Figure 16 shows the pole figures at different friction pressures. The pole figures of (0001) and (10$\overline{1}$0) show that the texture intensity increases with the increase of friction pressure. Dai et al. [24] found a similar pattern in the study of TA15 laser welding microstructure and properties. When the friction pressure is 45 MPa, the texture intensity is 4.53. When the friction pressure increases to 55 MPa and 65 MPa, the texture intensity is 15.35 and 23.92, respectively. This may be due to the change of crystal orientation, grain size and grain boundary distribution with the increase of friction pressure, which leads to the change of texture intensity. Therefore, the texture intensity also affects by the friction pressure.

3.5. Microhardness of the Joint

Figure 17 shows the distribution of microhardness of the joint at different friction pressures. It found that the hardness of the base metal on the rotating side with equiaxial structure is lower than that of the base metal on the fixed side with a lamellar structure as shown in Figure 2.

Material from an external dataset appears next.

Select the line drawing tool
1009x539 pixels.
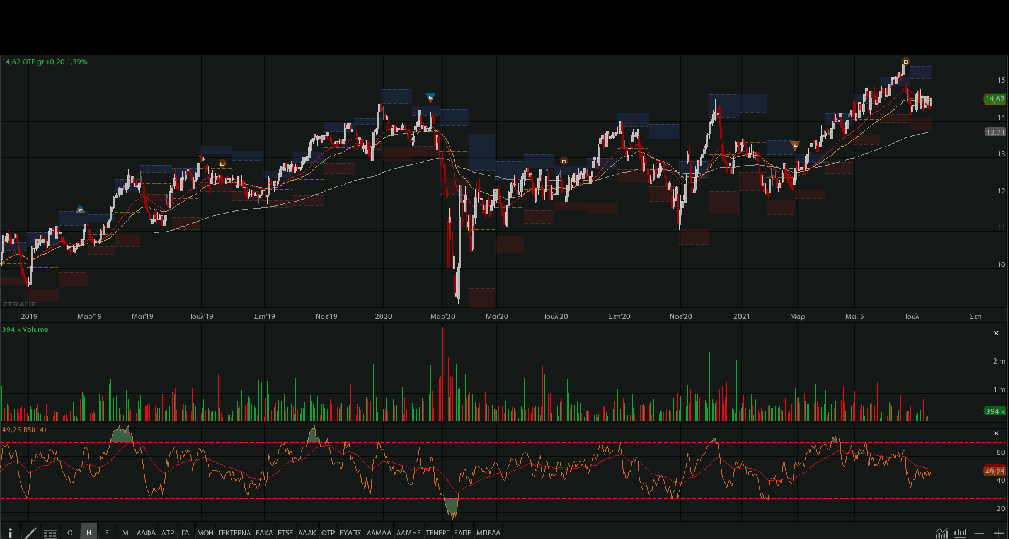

At the friction pressure of 45 MPa, the hardness of the weld zone is between 330–350 HV, and it is the highest, which is about 6% higher than that of the base metal. As mentioned above, the martensite is observed at the weld zone as shown in Figure 6, so the hardness of the weld zone is higher than base metal. The hardness of the thermal mechanically affected zone on both sides decreases with increasing the distance from the WZ.

As the friction pressure increases to 55 MPa or 65 MPa, the hardness of the weld zone is almost the same as that of the friction pressure of 45 MPa. The hardness of the thermal mechanically affected zone on both sides also decreases. Wang et al. [13] found a similar phenomenon for the microstructure and characteristics of the TC11 joint welded by. With the increase of friction pressure, the hardness has no obvious change.

4. Conclusions

The C400 continuous drive friction welding machine was used to connect TC4 titanium alloy tubes with a diameter of 73 mm and a wall thickness of 9 mm. Different friction pressures were used to weld the pipes. After the welding, the joints were evaluated using a metallographic microscope and a microhardness tester. The following conclusions have been obtained.

(1)

The joints do not exhibit any defects such as pores or cracks in the current welding parameters. The quality of the joints is good.

(2)

As the friction pressure increases, the size of the flash morphology also increases, while the width of the weld zone decreases.

(3)

In weld zone and flash, martensite has no obvious change with the increase of friction pressure.

(4)

The proportion of LAGB in the joint decreases, which indicates that friction pressure has a certain influence on the microstructure.

(5)

With the increase of friction pressure, the recrystallization is sufficient, but when the pressure is high, the deformation dominates in the joint.

(6)

The hardness of the weld zone is slightly higher than that of the base metal on both sides. The hardness of the thermal mechanically affected zone on both sides decreases with increasing the distance from the WZ. With the increase of friction pressure, the hardness doesn’t change significantly.